Aktivkohlefilter - Alles was du über Sie wissen solltest!

So gut wie jeder der ab und zu an einem Joint nuckelt kennt Ihn - den Aktivkohlefilter. Ob selbst benutzt oder bei Freunden bereits gesehen hier findest du alle Infos: Ist das Rauchen dadurch gesünder, kann dadurch das Raucherlebnis verbessert werden? Was genau bringen diese Filter, und wie effektiv sind Sie wirklich? In diesem Artikel erfährst du alles Wissenswerte rund um das Thema Filter mit Aktivkohle für deinen Joint.

  • Aktivkohlefilter erklärt: Was steckt dahinter und wie wirken sie?
  • So werden Aktivkohlefilter hergestellt – vom Rohstoff bis zum fertigen Produkt
  • THC & Aktivkohle: Geht beim Filtern Wirkung verloren?
  • DIY-Anleitung: Aktivkohlefilter selbst herstellen – wie geht das?
  • Darum lohnt sich ein Aktivkohlefilter im Joint
  • Mögliche Nachteile: Das solltest du unbedingt über Aktivkohlefilter wissen
  • Sind Aktivkohlefilter wirklich sinnvoll? Eine ehrliche Einschätzung
  • Die 9 beliebtesten Aktivkohlefilter im Vergleich
  • Fazit: Aktivkohlefilter – sanfterer Rauch, gleiches High
  • FAQ: Häufige Fragen rund um Aktivkohlefilter für Joints
  • Diskussion: Filtern Aktivkohlefilter wirklich so viel wie behauptet?

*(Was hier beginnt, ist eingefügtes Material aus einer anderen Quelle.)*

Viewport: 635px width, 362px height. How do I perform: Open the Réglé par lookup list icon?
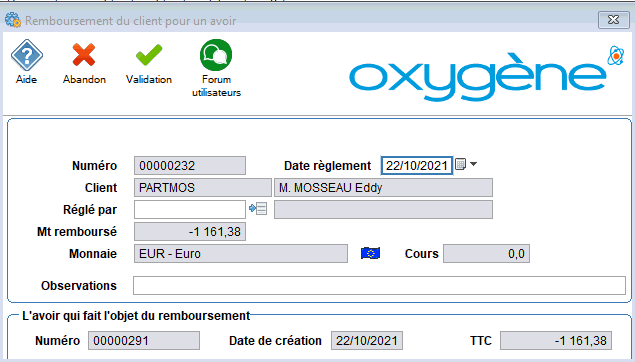(258, 209)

Aktivkohlefilter erklärt: Was steckt dahinter und wie wirken sie?

 

Aktivkohlefilter sind spezielle Rauchfilter, die mit feinkörniger Aktivkohle gefüllt sind. Diese Aktivkohle wird meist aus natürlichen Rohstoffen wie Kokosnussschalen, Holz oder Torf hergestellt und in einem besonderen Verfahren stark erhitzt. Dabei entstehen unzählige kleine Poren – ein Gramm Aktivkohle kann so eine Oberfläche von bis zu 1.000 m² besitzen.

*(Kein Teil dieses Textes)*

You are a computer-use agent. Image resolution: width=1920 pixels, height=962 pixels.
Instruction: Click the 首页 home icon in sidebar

Durch diese enorme Oberfläche wirkt Aktivkohle wie ein Schwamm: Sie zieht Schadstoffe, Teerpartikel und Giftstoffe an und hält sie fest. Wenn der Rauch durch den Filter zieht, bleiben viele der schädlichen Nebenprodukte an der Kohle hängen, während der Großteil der gewünschten Wirkstoffe wie THC oder CBD hindurchgelassen wird. Das Ergebnis ist ein deutlich milderer, gereinigter Rauch, der den Hals weniger reizt und weniger kratzig wirkt.

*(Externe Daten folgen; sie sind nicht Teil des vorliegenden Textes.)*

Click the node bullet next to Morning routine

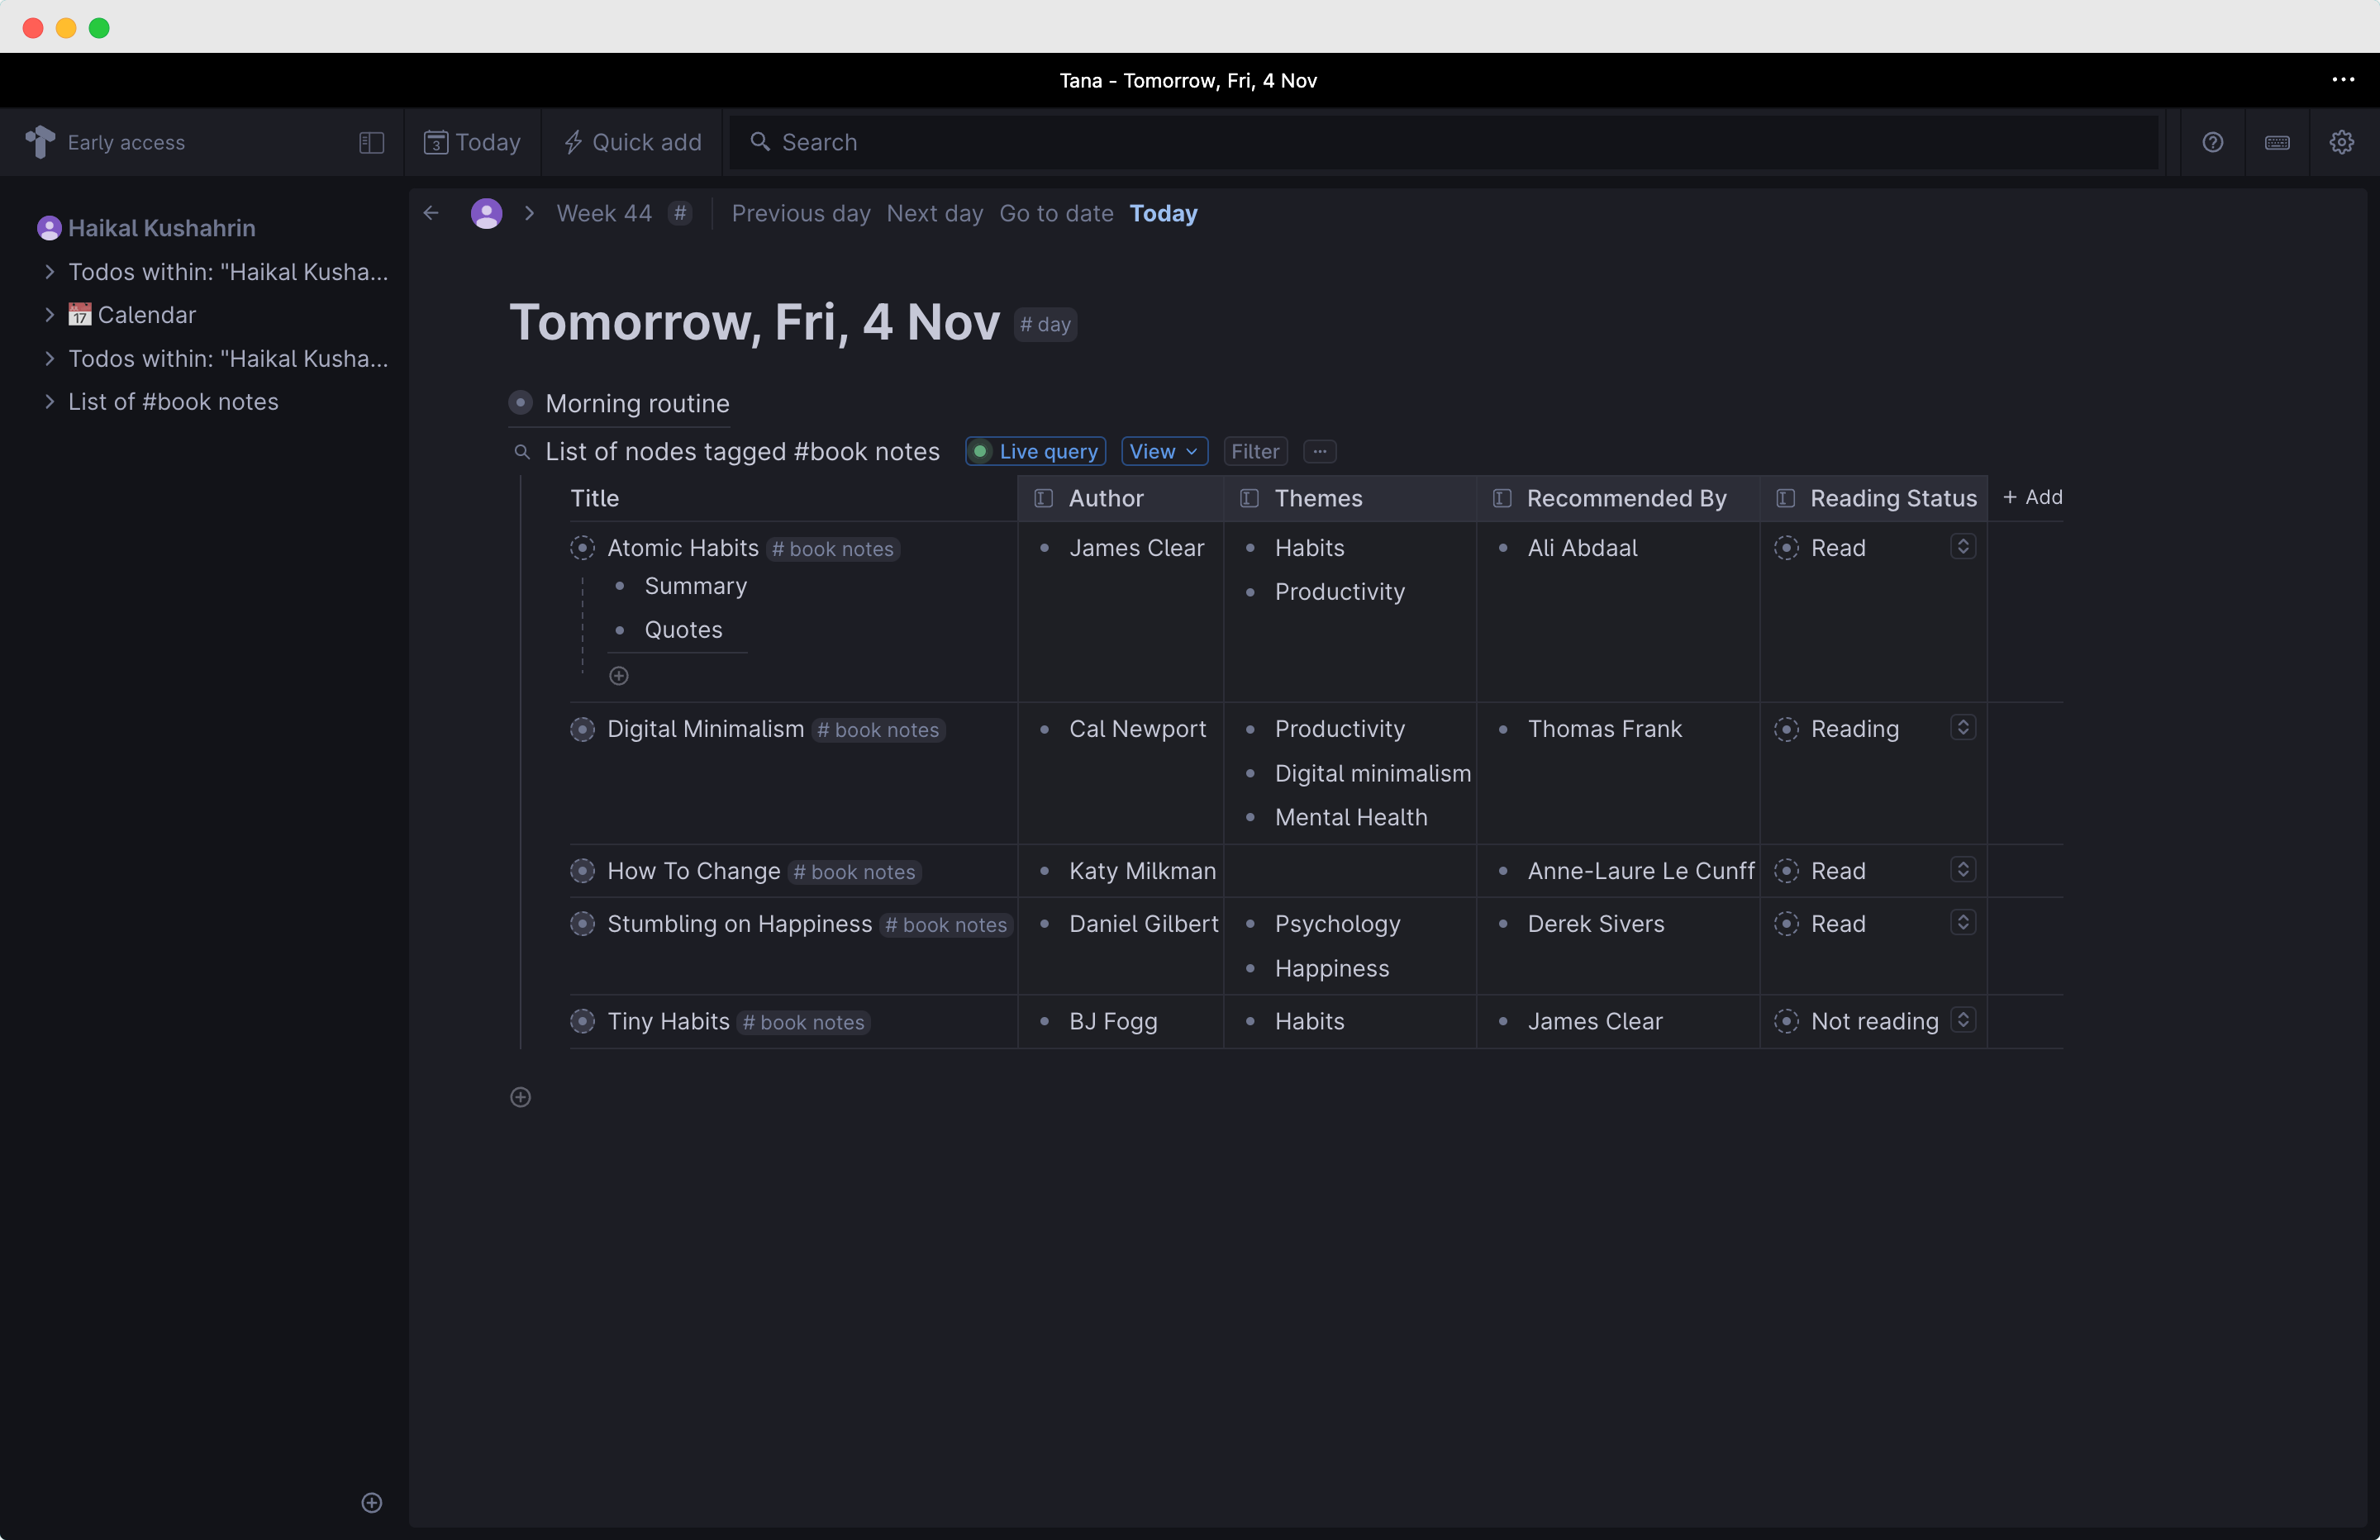[521, 403]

So werden Aktivkohlefilter hergestellt – vom Rohstoff bis zum fertigen Produkt

 

Industriell gefertigte Aktivkohlefilter bestehen aus einer Filterhülse, die mit Aktivkohlegranulat gefüllt ist. An beiden Enden befindet sich eine Keramikkappe oder ein Hitzeschutzsieb, das verhindert, dass die Kohle herausrieselt oder beim Ziehen eingeatmet wird.

Die Aktivkohle selbst wird durch das sogenannte Pyrolyseverfahren hergestellt: Rohstoffe wie Kokosnussschalen oder Holz werden bei hohen Temperaturen ohne Sauerstoff verkohlt. Anschließend erfolgt eine „Aktivierung“ durch Wasserdampf oder Kohlendioxid, wodurch die Poren geöffnet und die Oberfläche vergrößert wird.

So entstehen kleine Filter, die trotz ihrer kompakten Größe erstaunlich effektiv sind. Marken wie Purize, ActiTube oder Gizeh haben diesen Prozess perfektioniert und bieten Filter in verschiedenen Größen (Slim, Regular) an.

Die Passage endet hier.